Greece – June 2022
Monks Seals in full glory
This spring we visited Greece for the first time. The main goal there is to observe the Monk Seal; one of Europe’s and the world’s rarest mammals. Given the diversity that the country has to offer, Lake Kerkini is also on the program with regard to the itinerary followed during this spring trip. Since a bit atypical for an EB5 trip, we are considering adding an extra location to the program. This for the observation of Brown Bears (a real EB5 species) occuring in the country. However, we will not name specific locations. This is to keep our tour offer exclusive. After all, we see EB5 concepts copied everywhere.
In any case: the first visit to this country was more than successful. The Monk Seal in particular scored above all expectations. After all, how easy it can be sometimes! We all know that, especially in densely populated Europe, the animal kingdom is under enormous pressure. Animals at the top of the food pyramid are often only present in remote, inhospitable and hard-to-reach areas. The situation of Monk Seal is an exception to this, however; at least where we go to look. The animals are close to resorts for summer tourists. The seals reproduction proves that the small poplation present thrive well. After all, for the first time in years, the animals have given birth there. Where we were still present in the quieter spring, however, they have absolutely no problem with the busyness of shipping once the summer season for sunbathers gets underway. Passing boats or busy beaches is something that does not disturb them at all.
There was also the anecdote of our captain who told how during one of the past summers a luxury yacht anchored in the middle of the resting and foraging area of the Monk Seals. Much to his surprise, the Monk Seals found themselves in the midst of a circle of the boat’s snorkeling crew! So it is clear that the relative peace, no hunting pressure, the clean water and the nutrient-rich supply of the environment (fish) are much more important for the Monk Seals than the bustle of humanity.
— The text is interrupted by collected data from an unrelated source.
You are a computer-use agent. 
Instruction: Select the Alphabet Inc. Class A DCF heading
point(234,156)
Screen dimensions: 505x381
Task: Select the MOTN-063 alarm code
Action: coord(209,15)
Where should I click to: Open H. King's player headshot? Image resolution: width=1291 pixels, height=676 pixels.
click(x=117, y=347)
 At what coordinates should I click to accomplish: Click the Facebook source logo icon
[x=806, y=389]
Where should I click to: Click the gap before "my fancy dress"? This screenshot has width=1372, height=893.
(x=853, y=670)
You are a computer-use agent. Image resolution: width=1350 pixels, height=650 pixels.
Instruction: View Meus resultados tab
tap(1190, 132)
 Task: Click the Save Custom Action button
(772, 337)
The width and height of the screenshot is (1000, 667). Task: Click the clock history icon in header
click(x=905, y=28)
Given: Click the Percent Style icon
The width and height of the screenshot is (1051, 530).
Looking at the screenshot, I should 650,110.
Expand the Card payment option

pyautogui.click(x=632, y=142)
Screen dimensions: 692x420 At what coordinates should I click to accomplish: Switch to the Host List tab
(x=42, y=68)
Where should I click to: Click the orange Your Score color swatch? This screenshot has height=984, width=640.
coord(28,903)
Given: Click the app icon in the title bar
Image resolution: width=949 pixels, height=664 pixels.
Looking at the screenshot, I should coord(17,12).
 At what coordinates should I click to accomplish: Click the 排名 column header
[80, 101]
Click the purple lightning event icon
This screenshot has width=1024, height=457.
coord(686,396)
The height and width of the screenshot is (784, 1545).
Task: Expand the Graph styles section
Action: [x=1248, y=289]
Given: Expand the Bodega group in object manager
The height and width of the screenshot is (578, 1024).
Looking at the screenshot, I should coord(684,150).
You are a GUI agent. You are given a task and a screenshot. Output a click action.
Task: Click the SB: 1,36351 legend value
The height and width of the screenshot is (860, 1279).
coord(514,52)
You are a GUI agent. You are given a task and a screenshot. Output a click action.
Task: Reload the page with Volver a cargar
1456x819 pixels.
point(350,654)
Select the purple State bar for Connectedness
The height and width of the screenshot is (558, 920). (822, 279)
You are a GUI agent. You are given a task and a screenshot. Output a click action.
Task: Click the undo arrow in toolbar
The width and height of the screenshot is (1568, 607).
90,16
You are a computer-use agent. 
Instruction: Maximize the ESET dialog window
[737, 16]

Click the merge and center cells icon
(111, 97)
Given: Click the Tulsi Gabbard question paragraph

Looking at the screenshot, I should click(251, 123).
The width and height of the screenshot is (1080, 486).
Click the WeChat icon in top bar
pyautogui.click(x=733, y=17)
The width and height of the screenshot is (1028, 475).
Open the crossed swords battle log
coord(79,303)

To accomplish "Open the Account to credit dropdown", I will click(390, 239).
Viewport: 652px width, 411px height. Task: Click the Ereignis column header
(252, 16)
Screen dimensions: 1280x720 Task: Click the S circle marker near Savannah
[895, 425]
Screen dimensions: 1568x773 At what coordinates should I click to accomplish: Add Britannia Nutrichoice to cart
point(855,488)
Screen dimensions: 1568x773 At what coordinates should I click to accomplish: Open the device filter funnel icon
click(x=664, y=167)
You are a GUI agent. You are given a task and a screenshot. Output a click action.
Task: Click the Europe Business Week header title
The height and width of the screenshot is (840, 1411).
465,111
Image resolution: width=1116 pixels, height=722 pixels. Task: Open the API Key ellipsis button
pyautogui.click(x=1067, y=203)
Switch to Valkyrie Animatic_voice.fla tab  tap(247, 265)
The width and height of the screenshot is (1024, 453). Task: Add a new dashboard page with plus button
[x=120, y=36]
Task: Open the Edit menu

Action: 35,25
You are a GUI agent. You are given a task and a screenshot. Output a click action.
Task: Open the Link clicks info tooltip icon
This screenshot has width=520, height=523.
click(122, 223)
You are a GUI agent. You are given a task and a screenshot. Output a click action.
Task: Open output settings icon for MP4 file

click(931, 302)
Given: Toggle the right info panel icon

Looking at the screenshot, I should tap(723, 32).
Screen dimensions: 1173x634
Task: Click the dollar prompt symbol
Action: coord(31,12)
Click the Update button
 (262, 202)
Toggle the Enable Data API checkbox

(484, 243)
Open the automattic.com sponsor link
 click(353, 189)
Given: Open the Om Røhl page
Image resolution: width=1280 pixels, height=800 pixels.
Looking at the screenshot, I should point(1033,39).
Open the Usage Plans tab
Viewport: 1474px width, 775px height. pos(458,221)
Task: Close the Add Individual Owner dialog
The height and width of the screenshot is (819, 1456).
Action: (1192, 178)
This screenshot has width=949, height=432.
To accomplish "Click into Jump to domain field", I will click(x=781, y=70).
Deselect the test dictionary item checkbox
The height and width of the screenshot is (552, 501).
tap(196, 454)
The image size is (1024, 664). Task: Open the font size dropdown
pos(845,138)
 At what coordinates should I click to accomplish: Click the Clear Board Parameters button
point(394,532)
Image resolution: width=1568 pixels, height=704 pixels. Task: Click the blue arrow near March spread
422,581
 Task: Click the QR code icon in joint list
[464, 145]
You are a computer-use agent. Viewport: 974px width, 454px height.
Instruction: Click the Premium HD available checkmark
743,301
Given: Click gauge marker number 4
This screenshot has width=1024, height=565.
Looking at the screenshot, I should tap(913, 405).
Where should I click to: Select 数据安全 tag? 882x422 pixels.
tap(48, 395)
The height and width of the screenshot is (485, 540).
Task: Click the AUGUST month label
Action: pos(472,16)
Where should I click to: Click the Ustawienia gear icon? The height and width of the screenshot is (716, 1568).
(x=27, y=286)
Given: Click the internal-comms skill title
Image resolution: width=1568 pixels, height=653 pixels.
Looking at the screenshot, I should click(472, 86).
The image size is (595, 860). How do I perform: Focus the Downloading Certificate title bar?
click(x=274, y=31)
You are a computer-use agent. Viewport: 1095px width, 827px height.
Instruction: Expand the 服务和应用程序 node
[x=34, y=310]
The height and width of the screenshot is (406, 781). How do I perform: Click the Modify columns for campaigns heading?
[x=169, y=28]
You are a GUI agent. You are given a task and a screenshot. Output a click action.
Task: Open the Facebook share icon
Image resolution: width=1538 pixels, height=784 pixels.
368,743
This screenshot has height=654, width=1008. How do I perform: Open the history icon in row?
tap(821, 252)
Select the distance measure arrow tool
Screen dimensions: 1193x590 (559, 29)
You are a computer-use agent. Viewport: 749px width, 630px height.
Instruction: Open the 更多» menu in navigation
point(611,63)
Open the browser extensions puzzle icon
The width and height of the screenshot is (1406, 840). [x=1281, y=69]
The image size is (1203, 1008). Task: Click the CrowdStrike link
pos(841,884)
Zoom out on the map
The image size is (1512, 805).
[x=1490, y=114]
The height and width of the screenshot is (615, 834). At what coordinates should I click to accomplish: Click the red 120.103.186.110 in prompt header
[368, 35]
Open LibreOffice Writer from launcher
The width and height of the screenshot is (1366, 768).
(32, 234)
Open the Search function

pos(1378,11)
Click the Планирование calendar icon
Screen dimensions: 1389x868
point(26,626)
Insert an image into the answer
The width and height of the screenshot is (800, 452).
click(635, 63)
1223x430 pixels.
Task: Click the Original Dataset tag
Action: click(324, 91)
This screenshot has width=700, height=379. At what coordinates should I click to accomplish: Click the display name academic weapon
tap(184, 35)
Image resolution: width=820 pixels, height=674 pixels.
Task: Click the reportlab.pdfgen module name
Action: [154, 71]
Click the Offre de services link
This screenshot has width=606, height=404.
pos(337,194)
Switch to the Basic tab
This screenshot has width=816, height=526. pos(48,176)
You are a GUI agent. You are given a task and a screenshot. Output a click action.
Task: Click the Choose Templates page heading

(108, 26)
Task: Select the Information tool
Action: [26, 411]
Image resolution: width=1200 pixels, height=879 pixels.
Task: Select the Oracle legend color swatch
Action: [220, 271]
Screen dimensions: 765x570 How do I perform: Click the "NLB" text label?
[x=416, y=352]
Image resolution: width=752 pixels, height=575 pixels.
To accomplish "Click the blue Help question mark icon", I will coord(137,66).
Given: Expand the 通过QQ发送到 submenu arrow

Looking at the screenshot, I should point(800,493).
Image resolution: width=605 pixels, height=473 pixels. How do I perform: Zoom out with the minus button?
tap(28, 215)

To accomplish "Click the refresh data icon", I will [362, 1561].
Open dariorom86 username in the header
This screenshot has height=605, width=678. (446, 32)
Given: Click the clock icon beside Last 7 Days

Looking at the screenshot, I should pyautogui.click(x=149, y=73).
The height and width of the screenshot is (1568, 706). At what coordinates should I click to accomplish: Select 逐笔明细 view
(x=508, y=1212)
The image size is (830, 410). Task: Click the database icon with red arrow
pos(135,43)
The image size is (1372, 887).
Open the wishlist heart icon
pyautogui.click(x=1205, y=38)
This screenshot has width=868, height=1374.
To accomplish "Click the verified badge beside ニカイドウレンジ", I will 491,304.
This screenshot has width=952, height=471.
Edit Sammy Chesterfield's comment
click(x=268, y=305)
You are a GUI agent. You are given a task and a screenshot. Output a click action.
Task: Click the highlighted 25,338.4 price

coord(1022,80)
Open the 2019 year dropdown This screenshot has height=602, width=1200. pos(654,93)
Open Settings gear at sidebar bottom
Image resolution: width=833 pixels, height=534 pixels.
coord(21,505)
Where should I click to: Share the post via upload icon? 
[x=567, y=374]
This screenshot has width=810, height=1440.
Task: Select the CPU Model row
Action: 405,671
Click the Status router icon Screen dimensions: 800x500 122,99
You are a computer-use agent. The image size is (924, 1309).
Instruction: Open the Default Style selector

Obviously adapting is a good strategy for survival!
We were also able to observe several individuals up close during one of the two boat excursions we did. The second excursion, however, we saw nothing seal-wise. Most likely their absence, or so the captain of our boat explained, was caused by the heavy storm that ravaged the area between our two boat excursions. In the same weather conditions, the animals in the past chose to stay elsewhere for a while. Afterwards, they always returned to the same location.
Despite a long drive north, Lake Kerkini is an absolute avifaunic surplus and enrichment for the program. Although the general trend in bird numbers has not been too positive here in recent years, by our standards it was a very amusing experience to sail through the breeding colony of herons, pelicans and cormorants. An encounter with a feeding frenzy of both pelican and both cormorant species also something we remember from our first visit!
A visit to the Romanian Danube Delta the only alternative to match this kind of experience! Other ornithological highlights were a hunting Levant Sparrowhawk, a migrating Eleonora’s Falcon and a breeding colony of Collared Pratincoles!
In addition, the surrounding pastures are home to good numbers of European Wild Cat and European Jackal; two fun mammal species high on the wish list of many wild life enthusiasts.
Moreover, you will find here several bird species typical of Eastern Europe. To name a few: Black-headed Bunting, Ferruginous Duck, Woodchat Shrike, Masked Shrike, Lesser Kestrel and Red-footed Falcon (migrating), Rosy Starling, Olive-tree Warbler, Spanish Sparrow, Syrian Woodpecker and Sombre Tit.
Main attraction is of course a boat safari to the breeding forest off shore hosting Great White Pelican, Dalmatian Pelican, Pygmy Cormorant and the many species of herons such as the Black-capped Night Heron, Little Bittern and Squacco Heron.
It is striking that this corner of Greece on the border with Bulgaria is visited by few: observation towers are in disrepair, access roads overgrown and villages abandoned. A general thing, by the way, during our trip: the crisis that hit Greece clearly left its mark. Nowhere else do you see so many empty houses, closed factories, shops and gas stations.